Stoicism has always maintained that virtue is equally available to men and women — yet most of its recorded voices are male. Ryan Holiday draws on women from history and his own life to surface stoic principles that are often overlooked.

Being described as "passionate" is a warning sign, not a compliment — the stoics prized calm objectivity over emotional intensity.

Eleanor Roosevelt and the stoic case against passion

  • Roosevelt rejected the word "passionate" when applied to her — deliberately.
  • The stoics treat passion as a liability: it clouds judgment and drives mistakes.
  • Caring deeply about something does not require being driven by passion.
  • The goal is clear, effective, objective action — not emotional intensity.

Florence Nightingale and answering the call

  • Nightingale first felt her calling at 16 but feared her parents' disapproval.
  • She waited 16 years before finally committing to nursing.
  • The question stoicism poses: how long will you let fear delay who you are meant to be?

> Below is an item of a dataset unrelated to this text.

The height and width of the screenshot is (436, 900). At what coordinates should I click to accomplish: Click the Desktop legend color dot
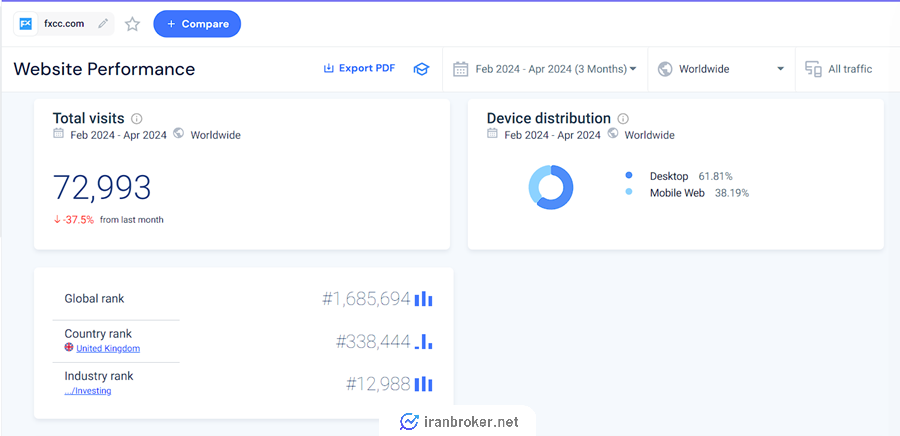[x=629, y=176]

Three lessons from Samantha Holiday

  • Blame is a choice: "nobody can frustrate you — you are responsible for your own emotions."
  • Childbirth exposes a level of physical courage most men never approach.
  • Embodying a philosophy matters more than writing or talking about it.

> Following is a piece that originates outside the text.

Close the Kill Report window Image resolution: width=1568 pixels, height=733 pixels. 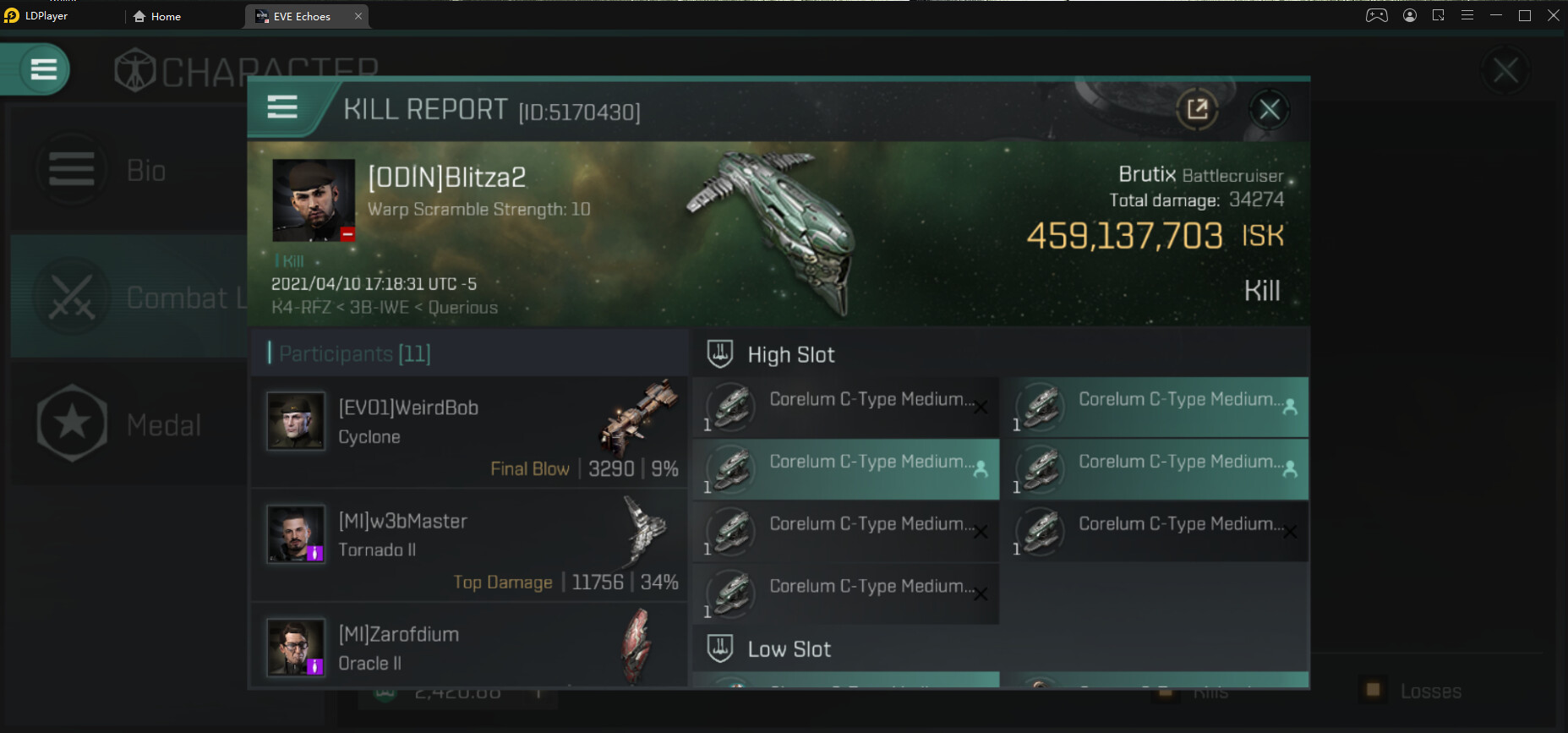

Margaret Thatcher and the courage to remain yourself

  • An interviewer wrote that Thatcher was "too difficult" — in plain sight, upside down.
  • That kind of judgment can hollow out a person's ambition if they let it.
  • Stoic courage means refusing to be reshaped by others' expectations or the status quo.

Portia Cato: the fullest expression of stoic virtue

  • Daughter of Cato the Younger, she was raised in stoicism from childhood.
  • She endured the death of her first husband, the fall of the Republic, and the loss of a child without losing her resolve.
  • To prove her trustworthiness to Brutus, she stabbed herself in the thigh and bore the pain alone.
  • Her argument: a true partner shares not just comfort but suffering and risk.
  • Brutus judged her his equal — and the conspirators' resolve on the Ides of March reflected that.